Praticamente è il primo passaggio dal “calzino sull’uccello” alla mutandona…
Cosa può fare una band priva di chitarrista, insoddisfatta del suo recente passato (One Hot Minute non è mai accettato dalla band) e con una crisi di mezza età che avanza come un rinoceronte? Quello che fanno tutti, giocano sui sicuro e quindi tirano su da un canale di scolo pieno di piscio, merda e bacilli dell’ebola un Frusciante disperato, dopo essersi sputtanato tutti i soldi in coca, eroina e spero per lui anche qualche mignotta, eliminano tutto quello che di realmente figo c’era nel loro sound (il sesso, il funk, la sguaiatezza etc) e si fanno venire la Sindrome Da Cantiere e abbassano il livello watt su “pop-mellow“.
Annusata la seconda vita, non molleranno più la presa su questo tragitto da By The Way in poi. 
Se vogliamo essere sinceri, Californication non dovrebbe piacerti e lo sai. Non ha niente della scarica d’adrenalina che aveva Blood Sugar Sex Magik e non ha neanche quell’edge particolare che aveva One Hot Minute. Californication è il disco di persone che, arrivate quasi ai 40 anni d’età, decidono di “crescere” e rivolgersi al pubblico generale degli ascoltatori delle radio, dei supermercati e capaci di emozionarsi con canzoni che, un tempo, non sarebbero entrate nella tracklist finale.

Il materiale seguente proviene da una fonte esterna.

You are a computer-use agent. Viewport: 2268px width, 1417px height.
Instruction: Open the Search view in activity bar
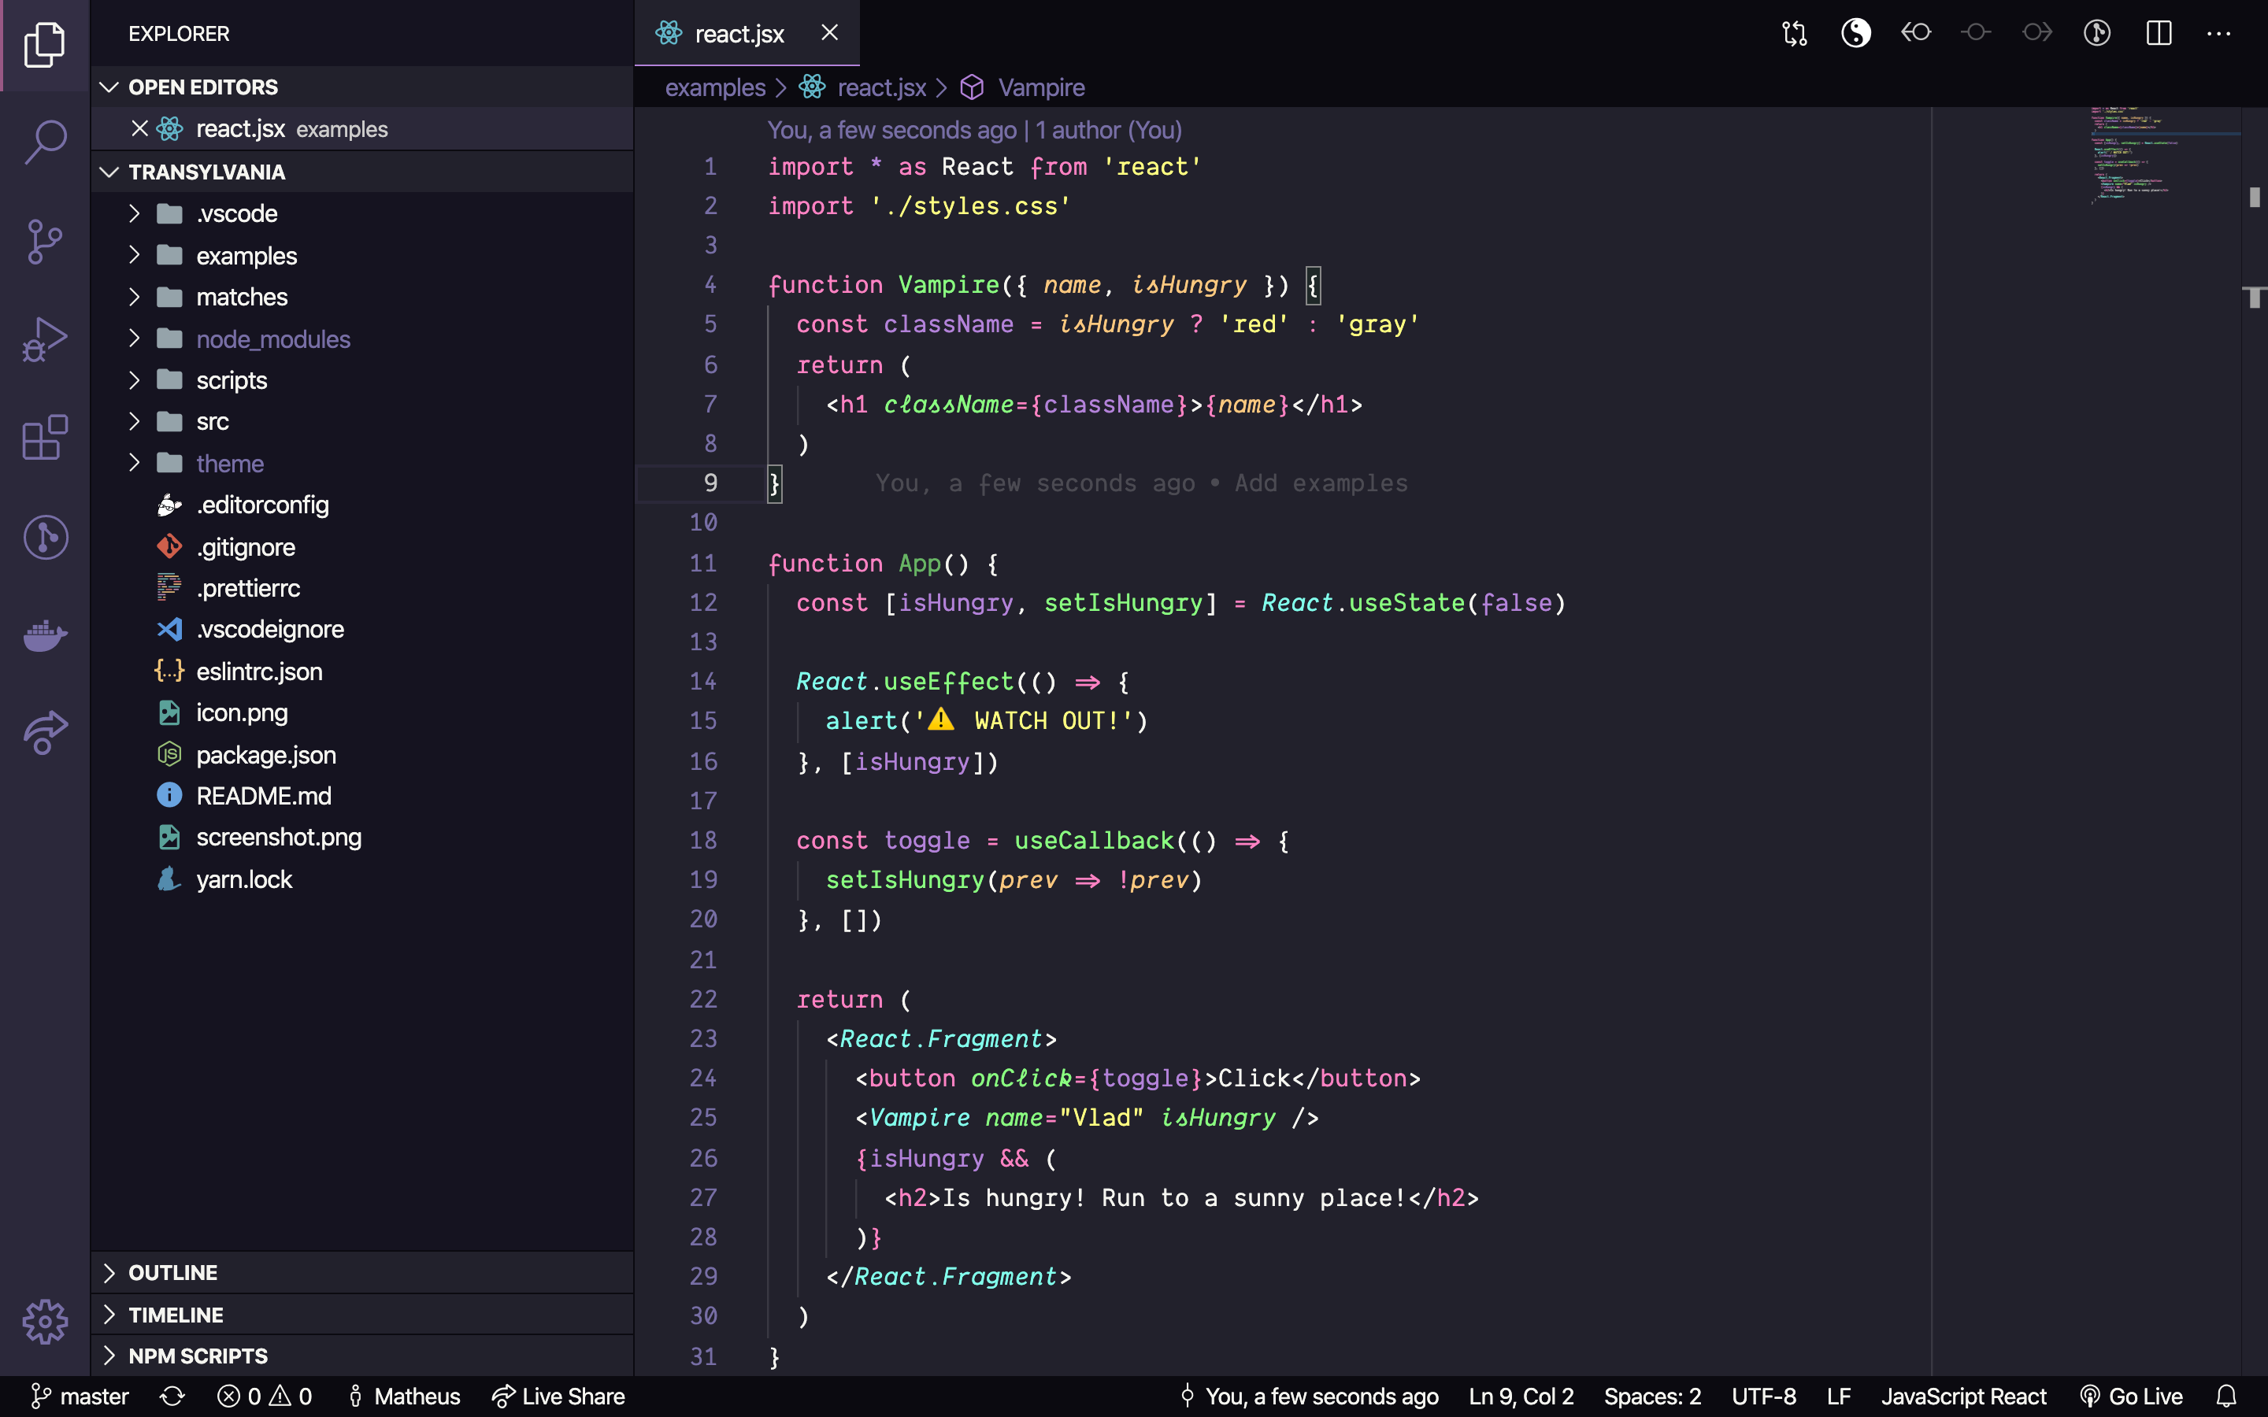45,142
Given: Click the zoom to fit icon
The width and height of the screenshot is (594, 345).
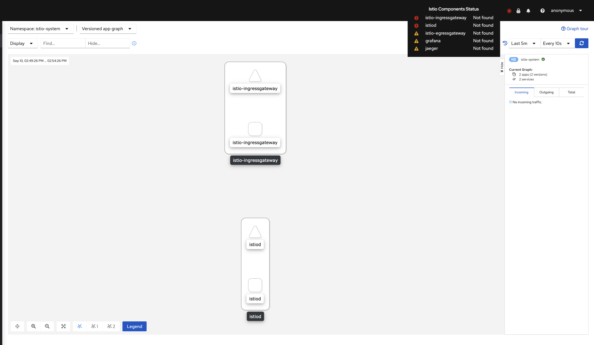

Quindi ecco le ovvie melodie Beatles-iane e l’incremento del mood riflessivo.
Anche le canzoni che iniziano più funky, come Get On Top, non hanno il carattere di quelle presenti su B.S.S.M – sono la versione analcolica. Non hanno i muscoli, preferiscono passare in sordina e tirar fuori melodie (Otherside e Scar Tissue), la malinconia (Californication) o canzoni come Porcelain o Road Trippin’ (con dentro addirittura un Chamberlain organ). 
Pur reso quasi innocuo, il funk di Flea si sente e, insieme alla batteria di Smith, riesce a fornire il 90% del groove del disco. Frusciante (che è un senzatetto alcolizzato) dirada i suoi interventi, diventando un clone di The Edge degli U2 (band insopportabile) e Kiedis tenta di cantare, ma non è, e non sarà mai, un cantante dotato. 
Messo a nudo il Re, diciamo anche quello che va detto: in Californication ci sono un sacco di canzoni talmente orecchiabili e catchy da essere la preda perfetta per la radio. Non serve neanche pensarci un secondo, hanno le sonorità giuste per i programmi “rock”/alternativi. Funzionano perchè, dentro, hanno un minimo di tiro che li fa restare a galla, che li tiene su un “dignitoso” mare AOR… elemento che perderanno con il disco successivo, traducendosi in pezzi lagnosi e senza sugo.
Altro “problema” è la poca uniformità nella composizione della tracklist. Californication contiene tanti singoli, quanti filler e brani sotto media; provate a valutare la scaletta da Emit Remmus in avanti e capite di cosa sto parlando. I RHCP si giocano le carte migliori all’inizio e poi buttano dentro di tutto e fanno arrivare il disco a 15 canzoni (decisamente troppe!).
Pur con tutti i dubbi sollevati e con le sopracciglia che si alzano stupite, Californication, rispetto a quanto ci faranno ingoiare dopo, è ancora un buon disco. Le melodie ci sono e hanno “nerbo”, funzionando per il grande pubblico che vogliono raggiungere.
Da qua in avanti, però, i RHCP si tramuteranno in qualcosa che non sono più riuscito a capire e che ho smesso addirittura di seguire.